Just a short update: The images should now be displayed correctly. I have also added a couple of sentences to the DBSCAN discussion and the summary related to @hluling claim to discuss/propose potential outcomes of the clustering.

@hluling @hawc2 @melaniewalsh

I have now revised my tutorial. In addition to the points mentioned above, I have also added some paragraphs to discuss potential further steps in the DSCAN section (see @hluling comments). Besides, I have also corrected some other mistakes; for instance, I realized that I was first talking about using n=3 clusters in the first part of the k-means clustering of the ancient author data and then suddenly changing to n=5 clusters in the actual analysis. I hope that I have now corrected everything to n=5.

Also, I was wondering about my use of "standardization" and "normalization." I think it's ok to use both terms since standardization is z-score normalization to my understanding, but maybe @hluling, as a trained statistician, could say some more about whether this use is correct, misleading, or simply wrong (I've made it through half a BA program in computer sciences by now, but I have not taken the - optional - class on statistics so far^^).

Thanks in advance for your help, and I am very much looking forward to your comments!

@thomjur Thanks for the updated version and some of the clarifications. I'm not a trained statistician, but I think the term 'standardization' better describes what you did based on para. 33. I think normalization typically means rescaling values to [0, 1].

Two more comments:

In para. 100, regarding choosing the number of components in PCA, it may be useful to add a footnote saying that the elbow method also applies here.
Thanks for elaborating on some future steps generated from the DBSCAN results.
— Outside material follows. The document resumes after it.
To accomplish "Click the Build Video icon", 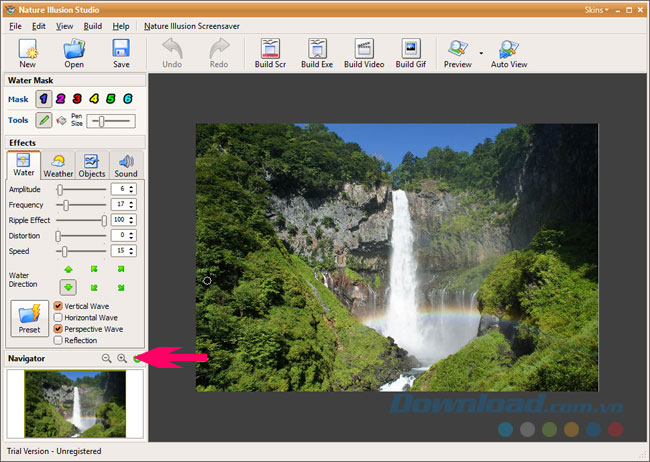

You pointed out that "combining the results of different clustering algorithms also helps to better discover structures and thematic clusters in or data" (para. 121). It seems that a more direct comparison between k-means (Case Study 2, Sec. 4) and DBSCAN (Case Study 2, Sec. 5 [there is a typo in section number here, btw]) would be important. Therefore, I wonder whether you have tried running a k-means with much fewer clusters. You started with n = 100 for k-means (Case Study 2, Sec. 4), but choosing such a large number of clusters may not be helpful (even though you interpreted 3 clusters successfully to some extent). Speaking of Figure 10, I wonder whether an elbow-like pattern may appear with much fewer clusters. I'm curious about the result with a much smaller n for k-means, because then we can have a more direct comparison between k-means and DBSCAN by using figures and analyzing the titles within each cluster. It seems that how noise/outliers is dealt with is the major distinction between k-means and DBSCAN. So if we have a figure from k-means, and a figure from DBSCAN, with same or similar number of clusters, then we may be able to see whether it makes sense to categorize an article as a member of a cluster (k-means) or noise (DBSCAN). In general, I'm echoing @melaniewalsh here regarding what distinguishes PH from other more generic tutorials: Interpretation and discussion of results that attract readers in humanities. I understand that this may be the most challenging part. But feel free to let us know what you find and/or what you think.
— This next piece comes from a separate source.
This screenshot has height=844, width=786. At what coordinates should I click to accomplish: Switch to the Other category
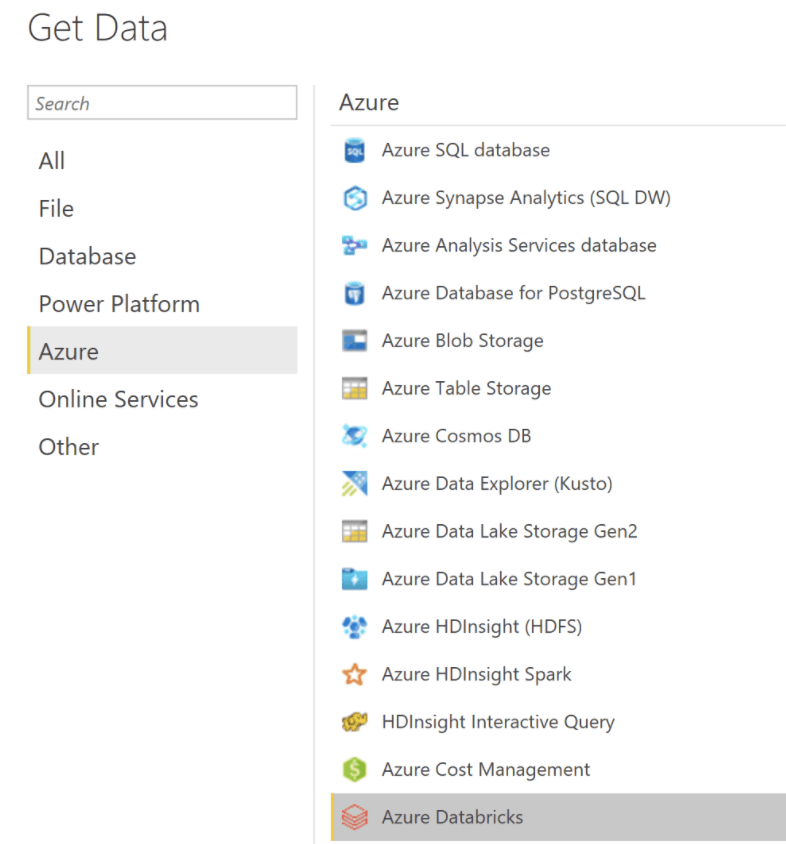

@hluling Thanks for your comments. I've replaced "normalized/normalization" with "standardized/standardization" in the tutorial and the Jupyter notebook. Thanks as well for the recommendation to mention scree plots (that's what you meant, I guess?). I've added a sentence to paragraph 100.
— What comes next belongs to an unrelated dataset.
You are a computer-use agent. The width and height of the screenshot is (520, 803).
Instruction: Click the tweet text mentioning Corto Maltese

Regarding your second question: First of all, I tried running k-means with only a few clusters in the beginning. However, the elbow plot shows an almost linear line in this case, and the results when looking at the articles in each cluster are not very promising. If you want, you can try this out yourself in the Jupyter notebook (which is something I recommend doing throughout the entire tutorial anyway, because obviously, my choice of clusters might not be the perfect solution - which is nothing I claim anyway).

The clusters are too big and include too many diverse articles with such a low number of clusters. I am also mentioning this in my article when discussing the elbow plot: "But is it likely that a journal such as Religion that covers a vast spectrum of phenomena (which are all, of course, related to religion) only comprises a few thematic clusters? Probably not." (para. 103) I think that the "nature" of the data demands a more fine-grained solution because the articles are indeed diverse. This is why I run k-means with n=100, and I really think that the results are astonishingly good. I checked again with several different randomly selected clusters in my notebook, and I am honestly surprised how well this works (I am only showing three exemplary clusters in the text, since I think that this is enough to demonstrate the basic idea and encourage the reader to explore the data him- or herself). In addition, the rather small number of articles in each cluster allows checking the coherency of the clustering results more easily (again, there are obviously clusters that don't make much sense).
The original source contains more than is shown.